* What you will do
Take the line with "Watch Now → (69, 1703)" and all lines after it, through the end of the records below, and repeat them exactly.

*** Exercise input

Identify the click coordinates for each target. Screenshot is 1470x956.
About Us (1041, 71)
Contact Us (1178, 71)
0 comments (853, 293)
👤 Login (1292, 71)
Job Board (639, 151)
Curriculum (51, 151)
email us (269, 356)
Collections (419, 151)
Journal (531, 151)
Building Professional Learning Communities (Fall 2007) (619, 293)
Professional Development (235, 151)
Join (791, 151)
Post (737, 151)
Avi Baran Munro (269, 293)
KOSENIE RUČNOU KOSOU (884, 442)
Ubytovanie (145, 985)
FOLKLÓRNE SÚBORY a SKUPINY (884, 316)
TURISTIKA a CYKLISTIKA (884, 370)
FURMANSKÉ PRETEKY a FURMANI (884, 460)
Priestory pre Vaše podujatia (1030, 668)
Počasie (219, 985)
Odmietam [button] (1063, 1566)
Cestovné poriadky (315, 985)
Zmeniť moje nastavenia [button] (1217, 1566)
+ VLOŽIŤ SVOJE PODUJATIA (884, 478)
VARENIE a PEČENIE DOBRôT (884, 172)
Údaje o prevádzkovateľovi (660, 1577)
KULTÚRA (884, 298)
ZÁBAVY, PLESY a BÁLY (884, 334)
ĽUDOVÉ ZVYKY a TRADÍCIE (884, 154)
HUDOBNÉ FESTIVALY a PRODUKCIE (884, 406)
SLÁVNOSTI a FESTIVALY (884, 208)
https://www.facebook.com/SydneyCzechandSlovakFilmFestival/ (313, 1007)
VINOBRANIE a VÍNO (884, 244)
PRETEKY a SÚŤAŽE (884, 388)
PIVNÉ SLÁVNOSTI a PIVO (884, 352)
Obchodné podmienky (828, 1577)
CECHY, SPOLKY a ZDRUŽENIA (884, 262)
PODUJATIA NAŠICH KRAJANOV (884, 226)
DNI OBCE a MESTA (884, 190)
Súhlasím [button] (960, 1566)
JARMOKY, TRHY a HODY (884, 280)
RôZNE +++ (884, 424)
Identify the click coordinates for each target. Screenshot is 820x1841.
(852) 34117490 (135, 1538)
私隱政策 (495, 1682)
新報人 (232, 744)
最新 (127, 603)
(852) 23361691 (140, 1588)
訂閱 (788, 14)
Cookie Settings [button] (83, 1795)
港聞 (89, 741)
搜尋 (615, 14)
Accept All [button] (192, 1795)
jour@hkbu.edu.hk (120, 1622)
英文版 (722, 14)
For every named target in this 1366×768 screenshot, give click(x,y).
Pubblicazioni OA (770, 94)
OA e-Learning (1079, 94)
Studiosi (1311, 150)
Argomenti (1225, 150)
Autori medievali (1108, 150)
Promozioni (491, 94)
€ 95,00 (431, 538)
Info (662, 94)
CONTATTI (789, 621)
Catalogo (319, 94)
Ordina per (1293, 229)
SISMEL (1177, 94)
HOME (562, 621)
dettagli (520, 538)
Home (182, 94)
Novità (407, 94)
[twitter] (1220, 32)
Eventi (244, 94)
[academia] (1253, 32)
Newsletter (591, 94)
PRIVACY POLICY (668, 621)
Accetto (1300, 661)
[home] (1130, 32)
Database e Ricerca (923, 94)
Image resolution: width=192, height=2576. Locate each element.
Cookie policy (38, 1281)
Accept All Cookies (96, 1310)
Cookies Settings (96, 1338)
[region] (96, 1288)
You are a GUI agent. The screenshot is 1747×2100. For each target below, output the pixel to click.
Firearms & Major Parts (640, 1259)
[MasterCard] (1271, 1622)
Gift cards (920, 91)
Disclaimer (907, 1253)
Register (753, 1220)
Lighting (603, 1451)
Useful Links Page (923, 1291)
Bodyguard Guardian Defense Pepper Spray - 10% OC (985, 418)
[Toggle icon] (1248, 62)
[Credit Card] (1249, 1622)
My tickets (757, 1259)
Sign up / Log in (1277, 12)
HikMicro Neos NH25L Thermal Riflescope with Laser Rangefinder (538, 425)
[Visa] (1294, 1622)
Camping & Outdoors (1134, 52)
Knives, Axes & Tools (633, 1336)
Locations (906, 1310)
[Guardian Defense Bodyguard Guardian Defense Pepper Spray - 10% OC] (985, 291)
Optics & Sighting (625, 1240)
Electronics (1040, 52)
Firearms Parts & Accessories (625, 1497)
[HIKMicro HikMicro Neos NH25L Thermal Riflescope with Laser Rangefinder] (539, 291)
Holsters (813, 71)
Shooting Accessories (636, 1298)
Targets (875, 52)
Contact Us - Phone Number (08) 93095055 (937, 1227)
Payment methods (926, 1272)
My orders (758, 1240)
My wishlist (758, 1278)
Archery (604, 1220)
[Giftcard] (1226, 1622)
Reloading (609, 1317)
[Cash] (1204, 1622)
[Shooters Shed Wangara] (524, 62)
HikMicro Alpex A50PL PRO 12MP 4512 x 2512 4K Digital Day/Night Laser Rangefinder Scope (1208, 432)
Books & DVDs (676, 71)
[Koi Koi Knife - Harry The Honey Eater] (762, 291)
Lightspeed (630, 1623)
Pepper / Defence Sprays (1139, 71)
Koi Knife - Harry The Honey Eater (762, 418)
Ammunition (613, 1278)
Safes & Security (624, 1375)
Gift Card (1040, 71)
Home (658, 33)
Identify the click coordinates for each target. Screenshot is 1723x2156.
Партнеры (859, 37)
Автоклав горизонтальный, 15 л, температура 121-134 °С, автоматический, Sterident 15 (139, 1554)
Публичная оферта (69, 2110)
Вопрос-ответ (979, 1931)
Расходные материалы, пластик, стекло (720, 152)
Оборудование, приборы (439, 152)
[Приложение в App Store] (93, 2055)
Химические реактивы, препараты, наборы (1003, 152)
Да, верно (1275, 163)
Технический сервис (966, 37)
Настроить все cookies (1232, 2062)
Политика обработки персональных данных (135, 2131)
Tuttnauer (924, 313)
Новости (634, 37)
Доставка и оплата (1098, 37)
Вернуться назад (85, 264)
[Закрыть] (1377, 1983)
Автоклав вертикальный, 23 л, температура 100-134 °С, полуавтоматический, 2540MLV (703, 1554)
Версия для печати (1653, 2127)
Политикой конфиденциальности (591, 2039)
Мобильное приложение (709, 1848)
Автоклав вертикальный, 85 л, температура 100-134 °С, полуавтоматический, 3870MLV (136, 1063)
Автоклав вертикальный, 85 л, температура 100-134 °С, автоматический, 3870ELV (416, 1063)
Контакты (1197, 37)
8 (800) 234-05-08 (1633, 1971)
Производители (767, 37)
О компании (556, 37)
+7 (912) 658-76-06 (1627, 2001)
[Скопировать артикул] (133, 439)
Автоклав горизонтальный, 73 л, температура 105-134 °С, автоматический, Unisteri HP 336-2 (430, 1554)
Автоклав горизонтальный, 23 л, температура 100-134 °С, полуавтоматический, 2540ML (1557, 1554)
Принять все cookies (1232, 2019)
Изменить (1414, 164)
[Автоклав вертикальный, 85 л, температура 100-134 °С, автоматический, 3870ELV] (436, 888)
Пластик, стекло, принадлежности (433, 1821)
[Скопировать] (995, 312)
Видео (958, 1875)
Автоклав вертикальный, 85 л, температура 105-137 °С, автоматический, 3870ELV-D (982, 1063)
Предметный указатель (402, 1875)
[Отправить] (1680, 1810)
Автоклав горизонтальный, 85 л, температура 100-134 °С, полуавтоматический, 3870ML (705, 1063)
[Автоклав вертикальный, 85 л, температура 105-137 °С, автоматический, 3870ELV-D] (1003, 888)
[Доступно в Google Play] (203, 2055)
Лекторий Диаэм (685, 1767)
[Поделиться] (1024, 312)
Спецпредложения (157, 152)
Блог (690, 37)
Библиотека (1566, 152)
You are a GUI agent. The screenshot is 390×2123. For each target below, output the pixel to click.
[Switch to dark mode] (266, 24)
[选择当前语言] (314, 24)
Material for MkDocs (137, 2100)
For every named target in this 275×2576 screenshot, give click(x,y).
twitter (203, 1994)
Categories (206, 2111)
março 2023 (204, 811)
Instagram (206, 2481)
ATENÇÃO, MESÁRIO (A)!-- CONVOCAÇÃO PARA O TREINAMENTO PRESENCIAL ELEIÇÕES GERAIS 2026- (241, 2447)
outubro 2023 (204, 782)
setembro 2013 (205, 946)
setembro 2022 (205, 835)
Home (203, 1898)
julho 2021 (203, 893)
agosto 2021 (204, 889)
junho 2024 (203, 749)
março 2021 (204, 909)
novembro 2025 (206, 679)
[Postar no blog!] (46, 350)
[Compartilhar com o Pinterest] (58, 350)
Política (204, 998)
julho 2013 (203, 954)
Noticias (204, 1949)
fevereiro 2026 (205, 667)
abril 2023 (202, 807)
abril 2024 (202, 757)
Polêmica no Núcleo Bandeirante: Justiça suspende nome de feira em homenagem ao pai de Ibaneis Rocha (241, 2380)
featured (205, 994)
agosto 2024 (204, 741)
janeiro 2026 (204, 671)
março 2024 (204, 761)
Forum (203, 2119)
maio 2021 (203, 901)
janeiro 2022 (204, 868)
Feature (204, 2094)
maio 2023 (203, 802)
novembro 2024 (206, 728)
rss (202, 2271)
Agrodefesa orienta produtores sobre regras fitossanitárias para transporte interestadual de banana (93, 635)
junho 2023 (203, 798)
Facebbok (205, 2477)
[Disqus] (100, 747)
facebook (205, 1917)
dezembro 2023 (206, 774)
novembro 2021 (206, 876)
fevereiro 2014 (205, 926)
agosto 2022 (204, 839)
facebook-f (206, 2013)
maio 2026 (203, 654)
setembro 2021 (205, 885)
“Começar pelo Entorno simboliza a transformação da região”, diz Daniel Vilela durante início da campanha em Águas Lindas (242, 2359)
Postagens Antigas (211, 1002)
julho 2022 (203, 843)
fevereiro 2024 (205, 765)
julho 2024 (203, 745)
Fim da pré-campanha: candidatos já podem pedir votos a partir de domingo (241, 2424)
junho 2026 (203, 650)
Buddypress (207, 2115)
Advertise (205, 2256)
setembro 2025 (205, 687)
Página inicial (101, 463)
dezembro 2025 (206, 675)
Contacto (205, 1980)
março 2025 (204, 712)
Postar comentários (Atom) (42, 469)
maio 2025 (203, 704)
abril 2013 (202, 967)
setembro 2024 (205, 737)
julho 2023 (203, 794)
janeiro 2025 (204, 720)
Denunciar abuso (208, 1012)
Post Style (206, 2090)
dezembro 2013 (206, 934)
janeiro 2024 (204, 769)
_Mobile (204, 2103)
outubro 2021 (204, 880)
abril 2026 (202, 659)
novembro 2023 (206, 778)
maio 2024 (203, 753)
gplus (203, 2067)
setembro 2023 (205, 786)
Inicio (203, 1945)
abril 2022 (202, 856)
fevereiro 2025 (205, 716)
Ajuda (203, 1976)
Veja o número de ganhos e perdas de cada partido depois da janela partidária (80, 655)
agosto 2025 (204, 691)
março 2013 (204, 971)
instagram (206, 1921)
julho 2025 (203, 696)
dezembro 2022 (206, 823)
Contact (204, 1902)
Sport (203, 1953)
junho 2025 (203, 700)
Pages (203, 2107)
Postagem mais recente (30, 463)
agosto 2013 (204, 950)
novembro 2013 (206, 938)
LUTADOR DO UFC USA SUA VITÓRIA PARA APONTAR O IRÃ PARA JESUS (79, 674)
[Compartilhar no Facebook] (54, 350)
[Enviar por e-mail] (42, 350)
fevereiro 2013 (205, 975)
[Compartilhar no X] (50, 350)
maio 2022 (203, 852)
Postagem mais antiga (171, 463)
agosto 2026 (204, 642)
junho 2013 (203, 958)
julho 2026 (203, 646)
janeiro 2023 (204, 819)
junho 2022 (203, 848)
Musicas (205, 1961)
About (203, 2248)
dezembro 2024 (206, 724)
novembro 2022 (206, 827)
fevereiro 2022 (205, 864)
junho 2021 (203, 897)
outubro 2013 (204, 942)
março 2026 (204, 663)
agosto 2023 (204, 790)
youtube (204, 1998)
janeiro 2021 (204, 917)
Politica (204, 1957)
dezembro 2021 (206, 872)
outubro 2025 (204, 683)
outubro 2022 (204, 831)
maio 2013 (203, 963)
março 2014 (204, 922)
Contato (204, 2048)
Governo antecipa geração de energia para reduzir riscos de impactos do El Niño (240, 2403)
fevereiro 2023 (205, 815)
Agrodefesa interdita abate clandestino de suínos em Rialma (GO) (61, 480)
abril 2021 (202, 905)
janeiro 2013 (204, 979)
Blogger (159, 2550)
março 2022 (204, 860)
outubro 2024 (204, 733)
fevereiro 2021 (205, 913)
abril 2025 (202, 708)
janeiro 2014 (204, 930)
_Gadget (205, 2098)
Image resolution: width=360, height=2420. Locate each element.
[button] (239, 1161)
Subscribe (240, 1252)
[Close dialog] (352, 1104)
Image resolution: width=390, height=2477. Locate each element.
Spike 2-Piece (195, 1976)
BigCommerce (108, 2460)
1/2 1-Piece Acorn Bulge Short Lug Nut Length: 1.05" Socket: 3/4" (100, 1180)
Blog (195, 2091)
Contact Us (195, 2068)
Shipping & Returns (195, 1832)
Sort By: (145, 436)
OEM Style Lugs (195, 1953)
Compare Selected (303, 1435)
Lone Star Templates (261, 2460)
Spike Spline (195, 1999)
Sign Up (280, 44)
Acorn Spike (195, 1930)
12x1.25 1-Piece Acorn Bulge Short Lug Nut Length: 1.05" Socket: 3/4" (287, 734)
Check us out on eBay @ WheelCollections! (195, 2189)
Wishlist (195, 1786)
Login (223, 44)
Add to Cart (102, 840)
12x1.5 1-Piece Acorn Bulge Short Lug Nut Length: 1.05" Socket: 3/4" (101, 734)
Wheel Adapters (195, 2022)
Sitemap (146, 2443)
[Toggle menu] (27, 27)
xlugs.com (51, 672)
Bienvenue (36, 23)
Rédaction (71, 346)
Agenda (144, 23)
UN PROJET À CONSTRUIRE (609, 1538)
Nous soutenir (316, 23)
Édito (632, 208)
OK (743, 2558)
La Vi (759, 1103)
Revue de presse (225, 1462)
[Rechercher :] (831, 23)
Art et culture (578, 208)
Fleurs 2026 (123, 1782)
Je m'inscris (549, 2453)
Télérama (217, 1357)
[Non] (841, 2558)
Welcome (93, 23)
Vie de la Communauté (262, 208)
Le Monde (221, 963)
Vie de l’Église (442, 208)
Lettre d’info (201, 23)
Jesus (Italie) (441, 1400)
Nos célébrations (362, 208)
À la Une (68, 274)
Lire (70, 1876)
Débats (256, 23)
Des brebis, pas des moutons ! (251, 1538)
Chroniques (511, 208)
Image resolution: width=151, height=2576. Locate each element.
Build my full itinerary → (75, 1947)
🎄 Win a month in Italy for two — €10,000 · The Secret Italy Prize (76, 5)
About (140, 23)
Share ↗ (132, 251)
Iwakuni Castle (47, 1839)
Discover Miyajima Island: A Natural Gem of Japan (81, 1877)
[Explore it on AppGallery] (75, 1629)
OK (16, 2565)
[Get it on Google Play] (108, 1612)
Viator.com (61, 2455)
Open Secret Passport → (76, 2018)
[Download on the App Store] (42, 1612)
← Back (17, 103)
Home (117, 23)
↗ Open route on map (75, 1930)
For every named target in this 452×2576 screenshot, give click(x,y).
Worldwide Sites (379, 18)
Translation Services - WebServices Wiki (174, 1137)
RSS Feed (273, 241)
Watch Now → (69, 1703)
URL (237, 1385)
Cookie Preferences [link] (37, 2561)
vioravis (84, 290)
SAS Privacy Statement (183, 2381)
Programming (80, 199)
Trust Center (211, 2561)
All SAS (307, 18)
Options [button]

******

* Exercise response
Watch Now → (69, 1703)
URL (237, 1385)
Cookie Preferences [link] (37, 2561)
vioravis (84, 290)
SAS Privacy Statement (183, 2381)
Programming (80, 199)
Trust Center (211, 2561)
All SAS (307, 18)
Options [button]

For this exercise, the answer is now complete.